Unsupervised clustering of cells is a common step in many single-cell
expression workflows. In an experiment containing a mixture of cell types,
each cluster might correspond to a different cell type. This function takes
a cell_data_set as input, clusters the cells using Louvain community
detection, and returns a cell_data_set with internally stored cluster
assignments. In addition to clusters this function calculates partitions,
which represent superclusters of the Louvain communities that are found
using a kNN pruning method. Cluster assignments can be accessed using the
clusters
function and partition assignments can be
accessed using the partitions
function.
cluster_cells(cds, reduction_method = c("UMAP", "tSNE", "PCA", "LSI"),
k = 20, louvain_iter = 1, partition_qval = 0.05, weight = FALSE,
resolution = NULL, random_seed = 0L, verbose = F, ...)

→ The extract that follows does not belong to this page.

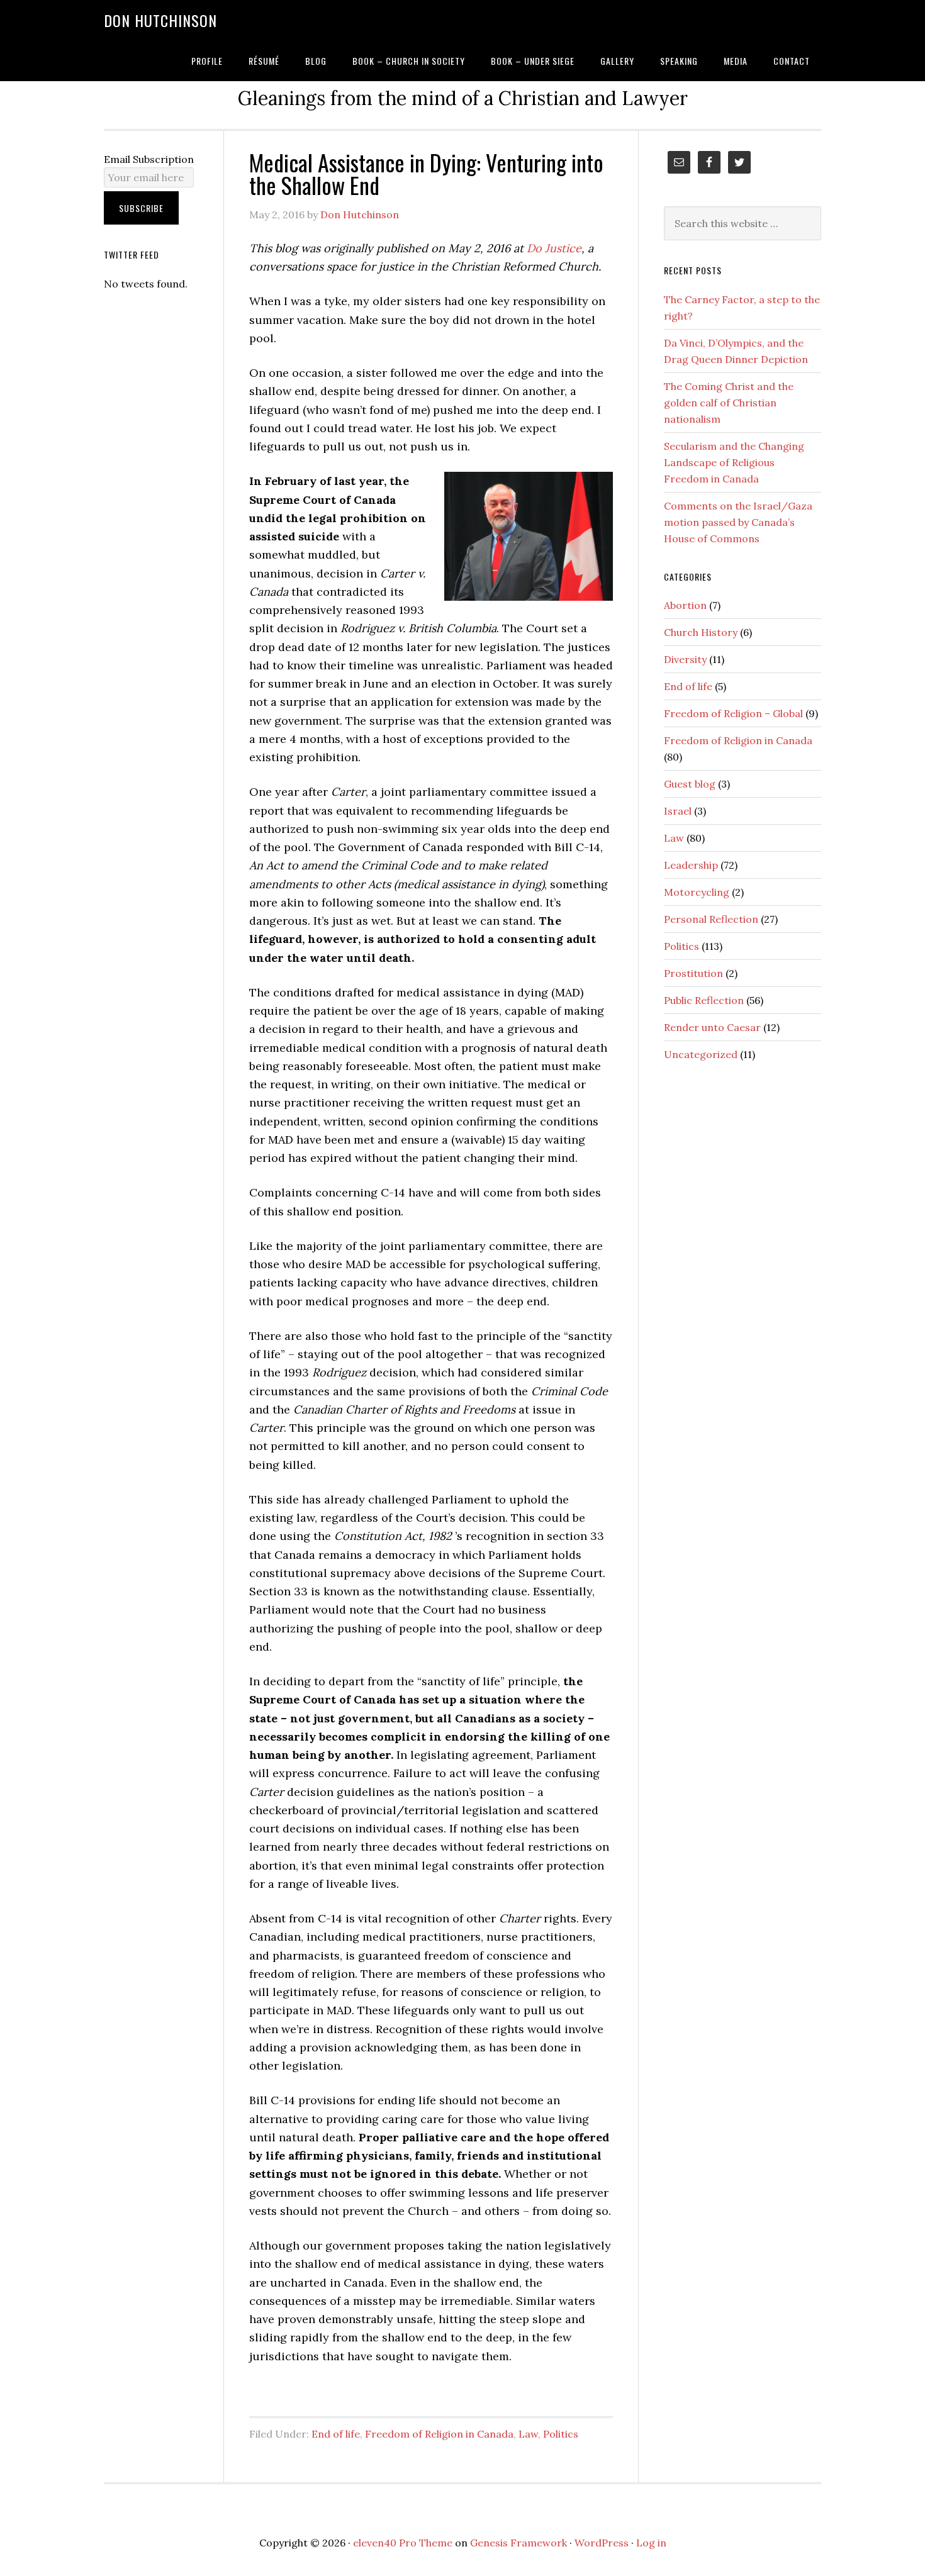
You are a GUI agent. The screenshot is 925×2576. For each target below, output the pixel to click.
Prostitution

The cell_data_set upon which to perform clustering.
The dimensionality reduction method upon which to base clustering. Options are "UMAP", "tSNE", "PCA" and "LSI".
Integer number of nearest neighbors to use when creating the k nearest neighbor graph for Louvain clustering. k is related to the resolution of the clustering result, a bigger k will result in lower resolution and vice versa. Default is 20.
Integer number of iterations used for Louvain clustering. The clustering result giving the largest modularity score will be used as the final clustering result. Default is 1. Note that if louvain_iter is greater than 1, the random_seed argument will be ignored.
Numeric, the q-value cutoff to determine when to partition. Default is 0.05.
A logical argument to determine whether or not to use Jaccard coefficients for two nearest neighbors (based on the overlapping of their kNN) as the weight used for Louvain clustering. Default is FALSE.
Parameter that controls the resolution of clustering. If NULL (Default), the parameter is determined automatically.
The seed used by the random number generator in louvain-igraph package. This argument will be ignored if louvain_iter is larger than 1.
A logic flag to determine whether or not we should print the run details.
Additional arguments passed to louvain-igraph Python package.
an updated cell_data_set object, with cluster and partition
information stored internally and accessible using
clusters
and partitions
Rodriguez, A., & Laio, A. (2014). Clustering by fast search and find of density peaks. Science, 344(6191), 1492-1496. doi:10.1126/science.1242072
Vincent D. Blondel, Jean-Loup Guillaume, Renaud Lambiotte, Etienne Lefebvre: Fast unfolding of communities in large networks. J. Stat. Mech. (2008) P10008
Jacob H. Levine and et. al. Data-Driven Phenotypic Dissection of AML Reveals Progenitor-like Cells that Correlate with Prognosis. Cell, 2015.